Whether it’s the roads that you walk on or the water you drink, your life is continuously affected by politics. For pregnant people, there are policies in place like The Pregnancy Discrimination Act, which “forbids discrimination based on pregnancy.” There are also policies like FMLA that aim to help expecting parents, but place them in difficult situations – choosing between time with their children and a paycheck. Then, there are the policies that should be in place to protect pregnant people but haven’t received enough support to become law.
“More than 80% of Americans support paid family leave. Yet, when I rotated into the mayor’s office in 2020 – every councilmember in Eastvale serves a year as mayor – there were no changing tables for infants at City Hall. People asked me if I’d have time to serve as the mayor, assuming that as a new mother my responsibilities lay elsewhere. They would never have asked the same question of a new father,” says Jocelyn Yow, IGNITE’s Legislative Advocacy Director.

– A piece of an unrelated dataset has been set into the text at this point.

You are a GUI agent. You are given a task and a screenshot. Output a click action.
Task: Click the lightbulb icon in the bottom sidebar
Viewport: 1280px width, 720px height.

Pregnant people deserve protections and accommodations that help ease some of the burdens of parenthood. If you want to support pregnant workers, take a moment to advocate for bills like the FAMILY Act and the Pregnant Workers Fairness Act, which would prohibit employment practices that discriminate against making reasonable accommodations for qualified employees affected by pregnancy, childbirth, or related medical conditions. Support the Black Maternal Health Momnibus Act, which aims to invest in maternal health equity and diversify the perinatal workforce. You can advocate for these bills in three easy steps on our Advocacy page.
Advocacy is one step in ensuring that change happens, but creating sustainable and meaningful change is much deeper than just advocacy. We need to elect leaders who are dedicated to creating policies that positively impact communities. We need elected officials with lived experiences that reflect all of us. And, if we don’t see these types of leaders running for office, then we need to run now.